Set during a swelteringly hot summer in a small town in southwestern Spain, ‘Piggy,’ despite featuring wide-angle shots of the locality, almost always feel claustrophobic, as Sara definitely feels that way until the final moments of the film. The constant eyes on her, the scathing comments, her sometimes-overbearing family, are factors that contribute to Sara’s lonely frustration, which is pretty understandable, especially for a teenager. The film opens in a similar fashion to the short, wherein Sara makes a trip to the local pool for a swim, only to find a strange man there, in front of whom, her bullies almost drown her. As if this was not infuriating enough, the girls run away with Sara’s clothes and belongings, forcing her to walk back home near-naked and intensely humiliated.

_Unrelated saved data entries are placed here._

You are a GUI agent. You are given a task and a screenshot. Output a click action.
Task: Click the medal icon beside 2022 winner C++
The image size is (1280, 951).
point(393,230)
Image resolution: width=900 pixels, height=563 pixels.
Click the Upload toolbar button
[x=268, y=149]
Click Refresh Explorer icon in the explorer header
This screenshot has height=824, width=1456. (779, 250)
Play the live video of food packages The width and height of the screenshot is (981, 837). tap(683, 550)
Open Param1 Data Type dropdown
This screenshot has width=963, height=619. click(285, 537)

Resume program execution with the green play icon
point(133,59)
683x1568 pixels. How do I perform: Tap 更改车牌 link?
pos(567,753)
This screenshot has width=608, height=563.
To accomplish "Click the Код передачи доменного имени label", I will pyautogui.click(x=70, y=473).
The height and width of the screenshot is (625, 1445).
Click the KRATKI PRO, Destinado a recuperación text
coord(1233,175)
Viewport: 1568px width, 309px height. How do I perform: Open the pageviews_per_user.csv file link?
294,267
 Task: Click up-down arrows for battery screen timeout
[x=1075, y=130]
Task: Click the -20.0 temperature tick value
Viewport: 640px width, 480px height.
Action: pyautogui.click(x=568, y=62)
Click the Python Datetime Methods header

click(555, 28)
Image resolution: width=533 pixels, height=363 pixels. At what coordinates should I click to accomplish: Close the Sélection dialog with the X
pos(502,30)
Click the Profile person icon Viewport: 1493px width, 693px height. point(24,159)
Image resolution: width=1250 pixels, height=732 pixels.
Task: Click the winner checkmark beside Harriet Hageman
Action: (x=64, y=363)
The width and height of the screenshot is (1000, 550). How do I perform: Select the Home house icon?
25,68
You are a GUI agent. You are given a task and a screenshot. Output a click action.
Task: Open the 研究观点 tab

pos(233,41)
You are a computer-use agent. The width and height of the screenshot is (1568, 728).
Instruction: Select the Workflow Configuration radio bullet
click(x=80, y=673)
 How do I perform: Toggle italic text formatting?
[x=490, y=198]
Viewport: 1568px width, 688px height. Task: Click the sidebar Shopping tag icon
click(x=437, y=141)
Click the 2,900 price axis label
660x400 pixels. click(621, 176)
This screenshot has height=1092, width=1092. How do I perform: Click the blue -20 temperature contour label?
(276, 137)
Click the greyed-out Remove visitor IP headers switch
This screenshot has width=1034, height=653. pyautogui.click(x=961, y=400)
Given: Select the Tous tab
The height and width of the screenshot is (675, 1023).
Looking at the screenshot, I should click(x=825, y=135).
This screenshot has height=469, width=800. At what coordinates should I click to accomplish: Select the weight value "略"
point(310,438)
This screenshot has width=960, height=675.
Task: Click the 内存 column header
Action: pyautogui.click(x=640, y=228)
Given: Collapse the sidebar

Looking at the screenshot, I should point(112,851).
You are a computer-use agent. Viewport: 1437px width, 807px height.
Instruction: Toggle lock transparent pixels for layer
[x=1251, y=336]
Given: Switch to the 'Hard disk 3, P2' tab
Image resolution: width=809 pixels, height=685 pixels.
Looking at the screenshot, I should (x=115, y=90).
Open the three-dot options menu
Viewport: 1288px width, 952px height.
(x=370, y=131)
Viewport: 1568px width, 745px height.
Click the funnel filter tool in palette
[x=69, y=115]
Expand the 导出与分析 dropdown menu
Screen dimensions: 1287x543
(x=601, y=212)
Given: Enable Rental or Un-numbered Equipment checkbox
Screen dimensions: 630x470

However, on her way back, Sarah witnesses the strange man from the pool (Richard Holmes) in a pick-up van, with the three girls being abducted by him, banging on the back of the van window for Sara’s help. Beyond traumatized by her recent ordeal, Sara cannot help but look on at the scene with fear, frozen and rooted to the spot, as a moment of understanding passes between her and the kidnapper, who tosses her a towel. The man, of course, is a contract killer of some sort, and the news of some of his earlier victims spread through the town pretty quick, with the disappearance of the girls looming over Sara’s conscience every waking moment.

‘Piggy’ is complex and layered, with some moments that do not work out in its favor, but the elements that do elevate the protagonist’s journey to heights never reached before. The final moments are clearly inspired heavily by The Texas Chainsaw Massacre and are delightfully uncompromising in terms of suspense and gore. ‘Piggy’ is a film about bullying, fake friendships, body image, the need to be accepted as who we are (no matter by whom), and the extremely nuanced shades of gray that can exist within an individual, without necessarily putting them inside a moral box.

Foremost of all, ‘Piggy’ is a revenge horror, wherein Sara is given the means to earn her rightful retribution-but does she take her chance? There is freedom in some choices, while others are rooted in inaction, but no matter what Sara does, it is absolutely riveting to watch, as Galán is unearthly in terms of belting out a realistic, grounded performance. While some parts of the film are rather difficult to watch, that is only a testimony to how visceral ‘Piggy’ is in terms of its core message and central themes.


‘Piggy’ is a Spanish revenge drama directed by Carlota Pereda and had its midnight premiere at the Sundance Film Festival, in 2022.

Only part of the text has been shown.